以上がやや長い目でみた、現役世代の人数と失業率の関係である。景気の変動による雇用者数の増減が、失業率の動きのかなりの部分を説明しており、人口動態の影響が小さいということである。
一方、現役世代の数は1998年から減り続けているが、団塊世代の引退などでその減少ペースが2012年から年率1%の減少にまで「ペースアップ」している。それが、2012年の失業率低下(改善)を後押しした部分は多少ある。ただ、2013年以降、4%を下回る水準まで低下した失業率の主たる要因は、アベノミクスが発動された、2013年からの景気回復で新規雇用が生まれたことに求められる。
具体的に就業者数の推移を確認しよう。リーマンショックが起きた2008年から、民主党政権最後の年の2012年までの4年間で就業者数は129万人減少した。
その後アベノミクス発動後の4年間で就業者数は185万人増えている。民主党政権下で減少し続けた就業者数が、アベノミクス発動による景気刺激政策で一転して増えたことは明確である。一方、2013年以降の4年間で、失業者は80万人減っている。4年間での就業者数から失業者数を引けば分かる通り、2012年まで就職を諦めていた人たちに新たな雇用の場が、約100万人分創出されたのである。
民主党時代は金融緩和が不十分だった可能性
実は、失業率だけをみると、民主党政権下の2011~12年にも失業率は低下している。

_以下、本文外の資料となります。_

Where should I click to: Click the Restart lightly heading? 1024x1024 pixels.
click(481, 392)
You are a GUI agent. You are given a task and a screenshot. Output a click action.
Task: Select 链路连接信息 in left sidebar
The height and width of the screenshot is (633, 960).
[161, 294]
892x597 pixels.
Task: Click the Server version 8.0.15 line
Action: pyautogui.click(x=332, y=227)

そのため、失業率の低下と金融緩和強化は関係ない、などと言う論者もいる。ただ、2011~12年までの失業率低下と、金融緩和が発動された2013年以降の失業率低下は、その中身が全く異なることは明らかである。
デフレと総需要の不足下において、景気刺激的な金融緩和、財政政策が適切かつ十分行われたとすれば、経済成長率は高まり雇用が増える。これは、ベーシックな経済理論が教えることだが、それが実現しただけに過ぎない。そしてこのことは、かつては金融緩和が不十分であった中、雇用創出が十分起きなかった可能性を示唆している。
失業率だけでなく就業者数の推移など関連指標を丹念にみれば、2013年からの労働市場の改善によって、新たな雇用が生まれ、その分家計所得全体が底上げされたことは否定することはできない。そして、歴史的な長期政権となっている安倍政権の支持率の高さを保っている最大の要因は、(100点満点とは到底いえないものの)妥当な経済政策運営を続けていることに求められると、筆者は考えている。